What is expected: What you write should match, word for word, the lines from the one containing "Given: Click the macro" through the end of the data, with no pictures.

Records for this task:

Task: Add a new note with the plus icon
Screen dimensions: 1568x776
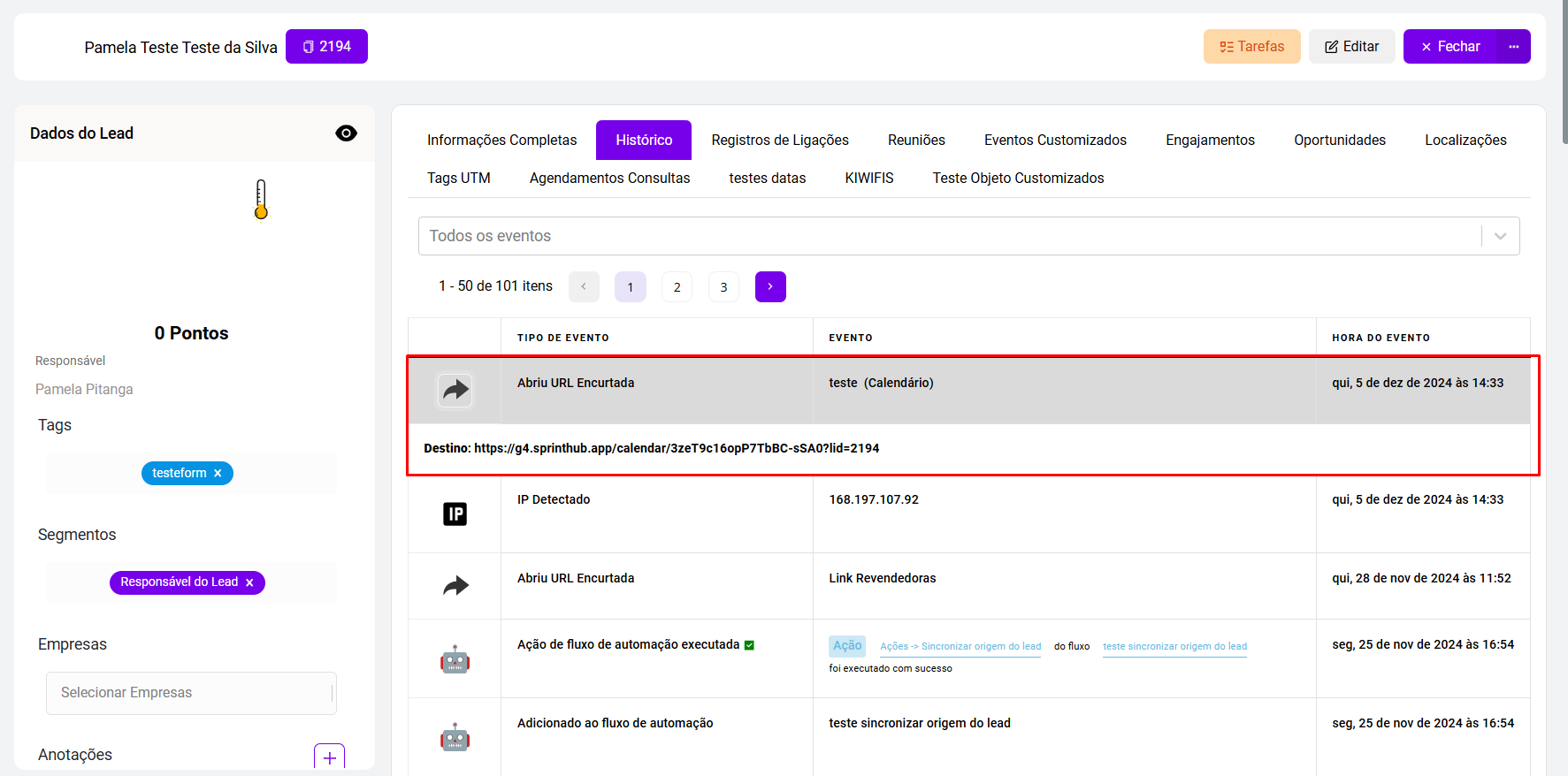Action: tap(329, 757)
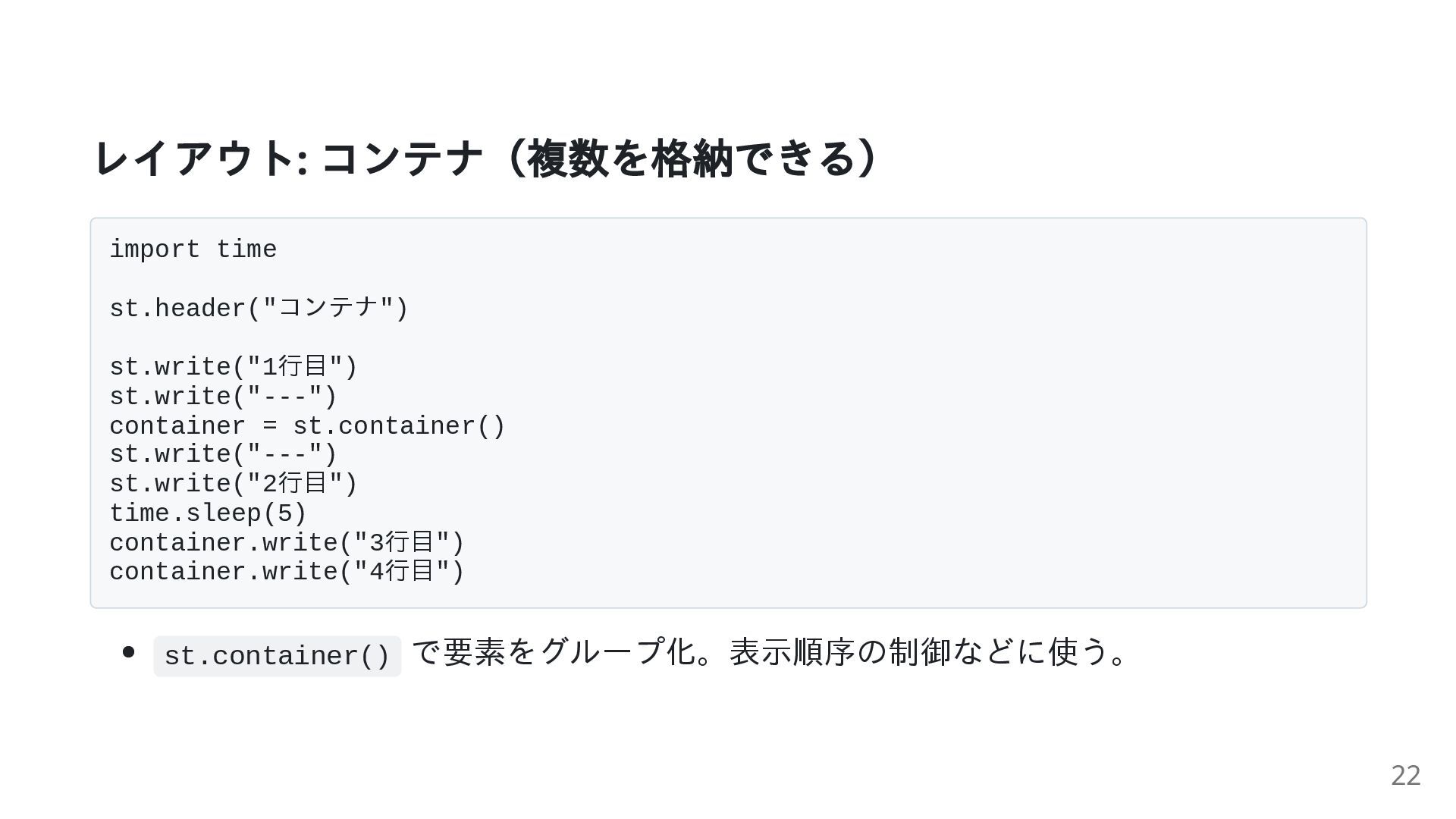Click the first st.write("---") line
1456x819 pixels.
(x=223, y=397)
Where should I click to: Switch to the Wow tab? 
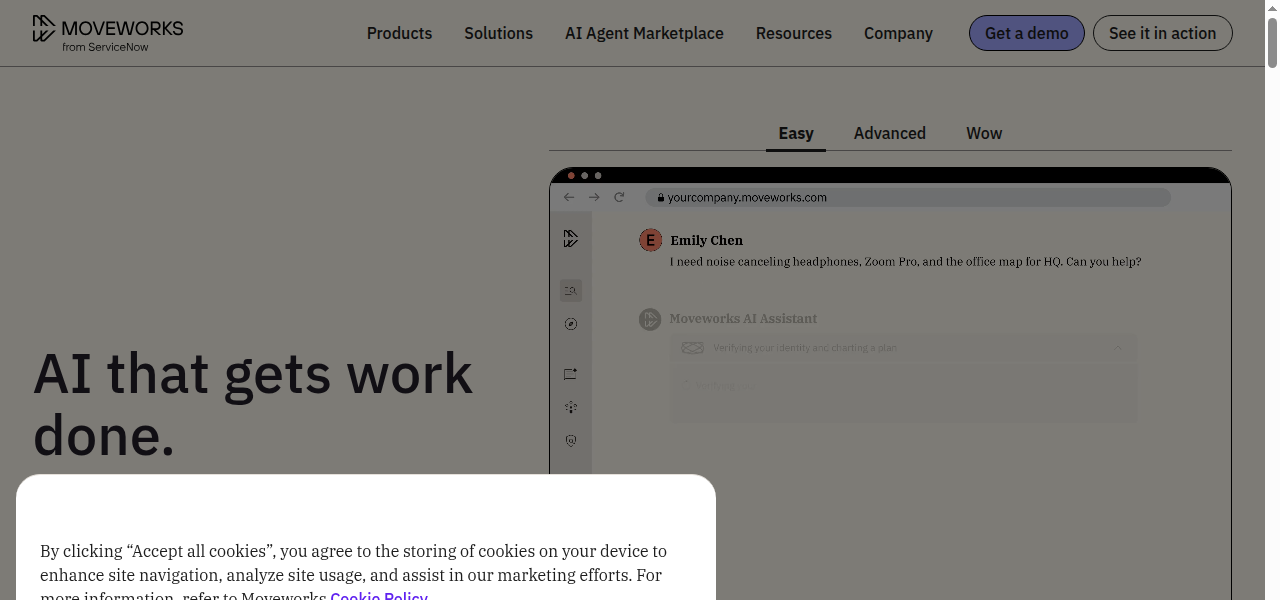(x=983, y=133)
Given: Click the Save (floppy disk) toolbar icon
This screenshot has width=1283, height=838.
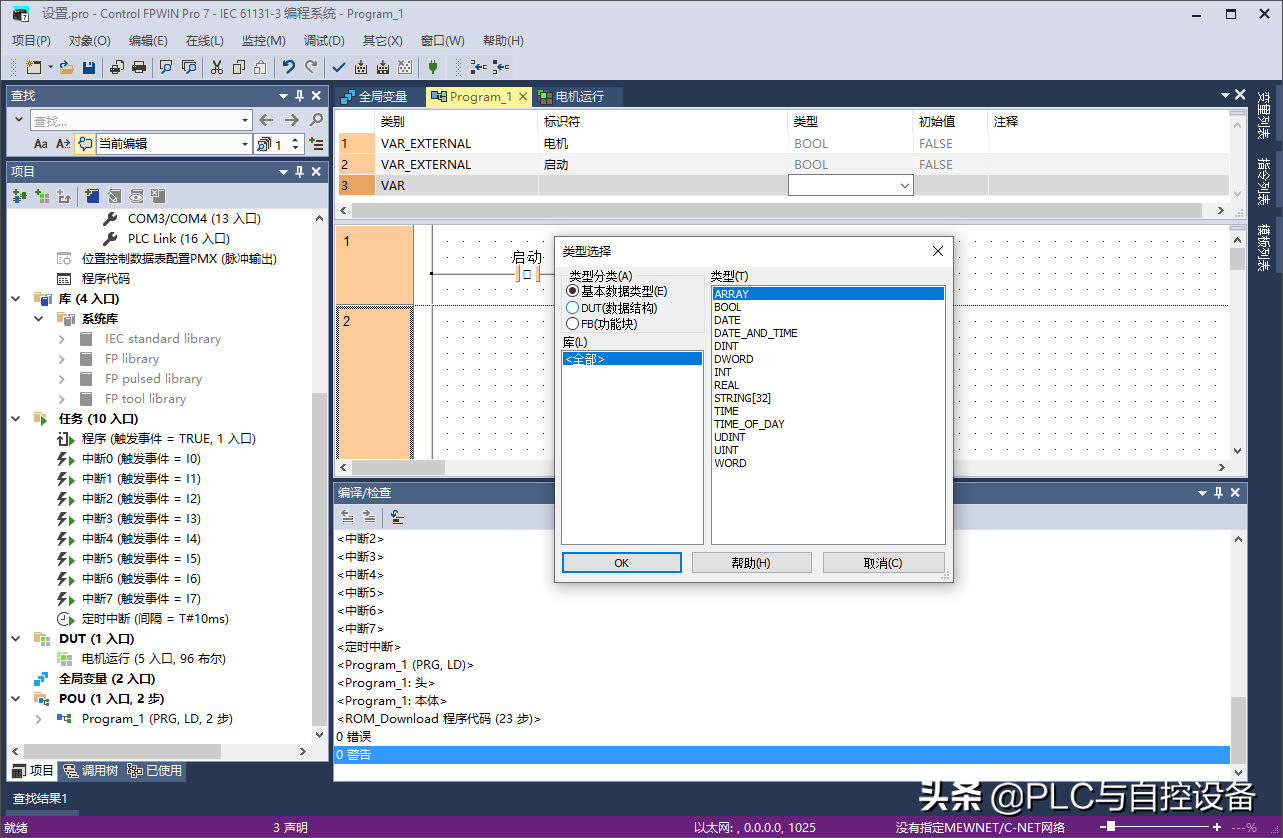Looking at the screenshot, I should coord(89,67).
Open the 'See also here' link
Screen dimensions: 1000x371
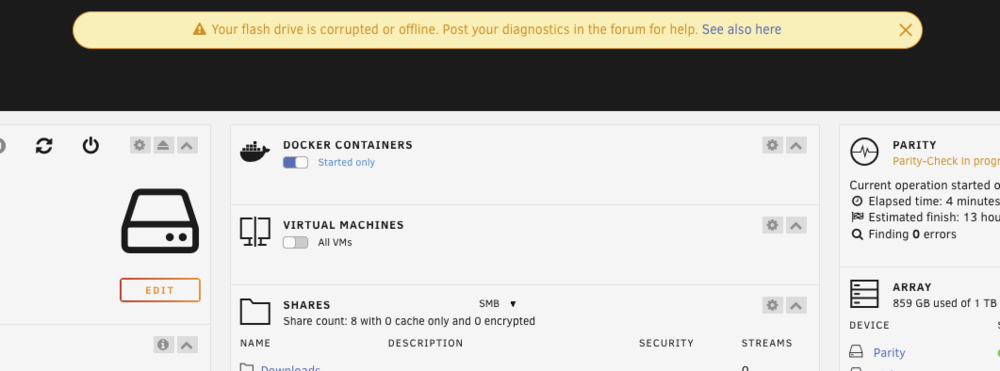(x=741, y=29)
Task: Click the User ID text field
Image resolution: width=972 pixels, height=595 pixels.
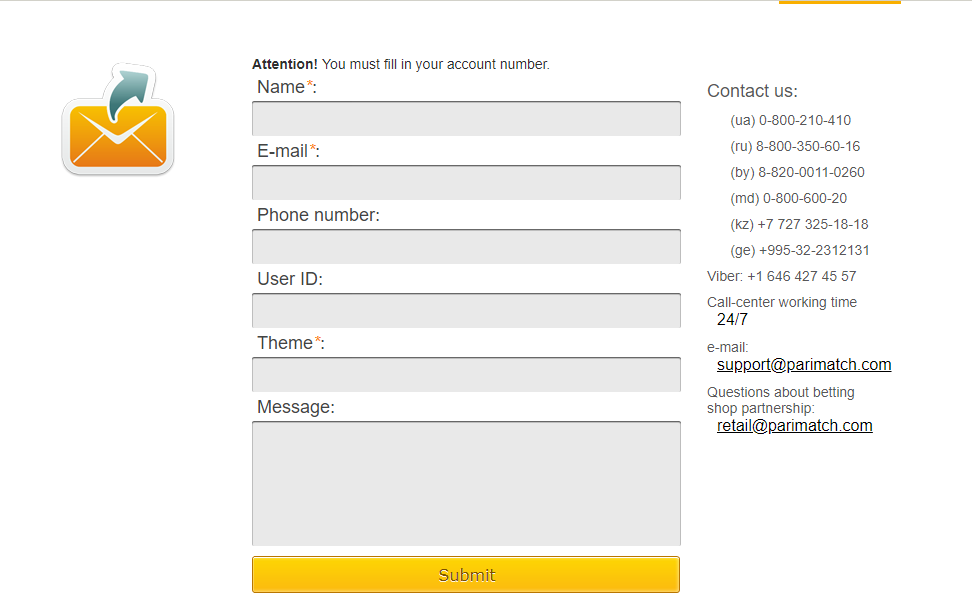Action: point(466,311)

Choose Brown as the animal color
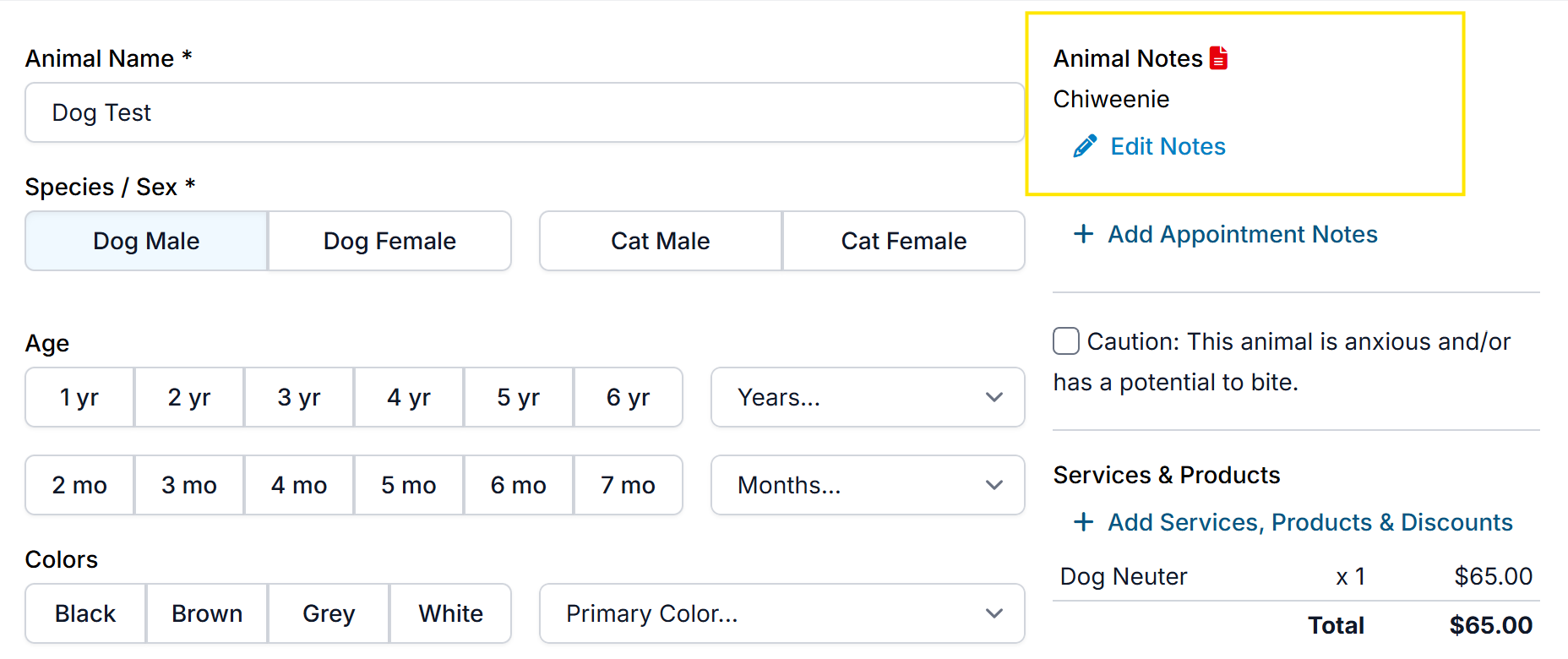pyautogui.click(x=207, y=613)
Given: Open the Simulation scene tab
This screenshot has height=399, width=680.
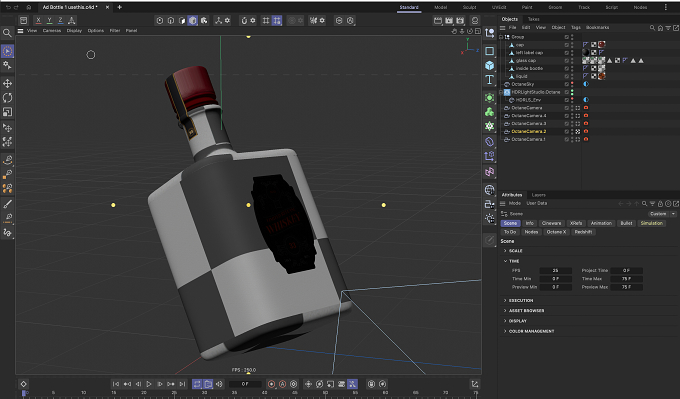Looking at the screenshot, I should point(651,223).
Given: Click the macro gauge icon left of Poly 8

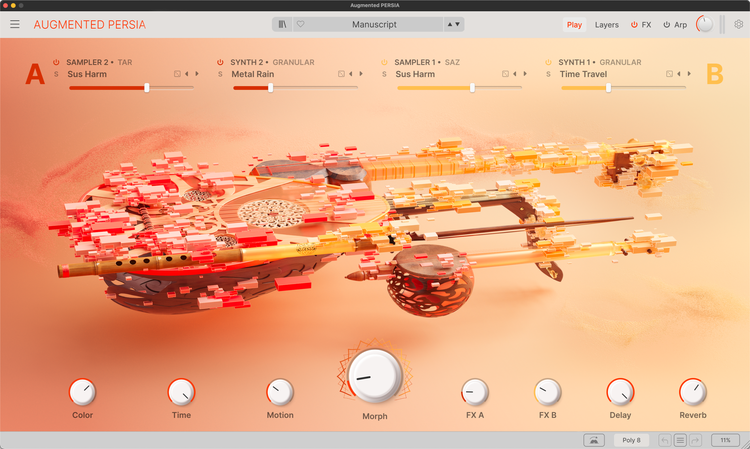Looking at the screenshot, I should pyautogui.click(x=595, y=440).
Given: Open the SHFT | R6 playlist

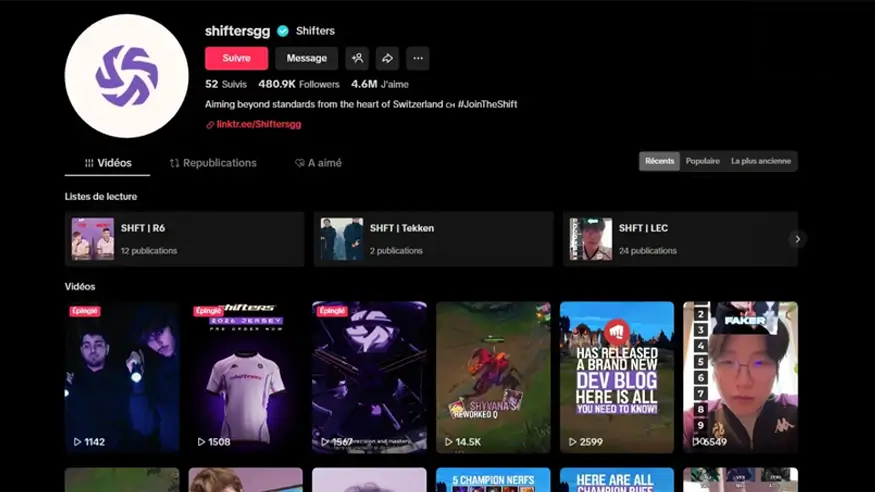Looking at the screenshot, I should tap(184, 239).
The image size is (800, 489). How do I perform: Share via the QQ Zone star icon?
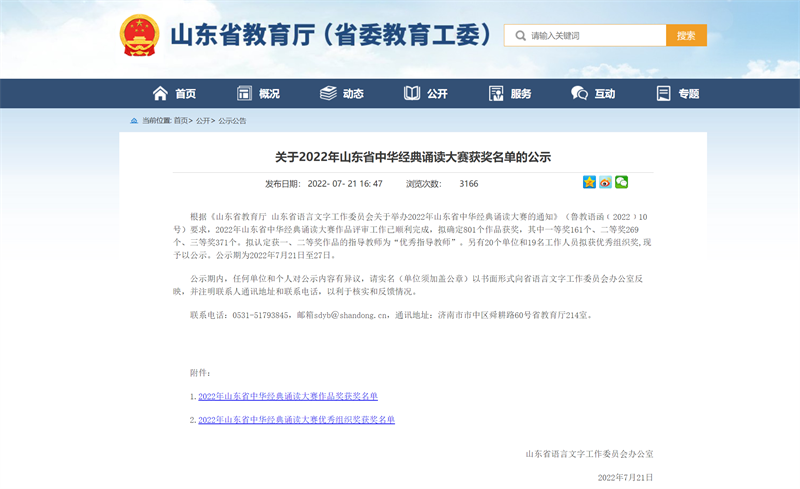click(x=590, y=182)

Answer to this problem:
Given: Click the macro gauge icon left of Poly 8

Looking at the screenshot, I should pyautogui.click(x=595, y=440).
Given: Open the SHFT | R6 playlist

Looking at the screenshot, I should tap(184, 239).
The image size is (800, 489). How do I perform: Share via the QQ Zone star icon?
click(x=590, y=182)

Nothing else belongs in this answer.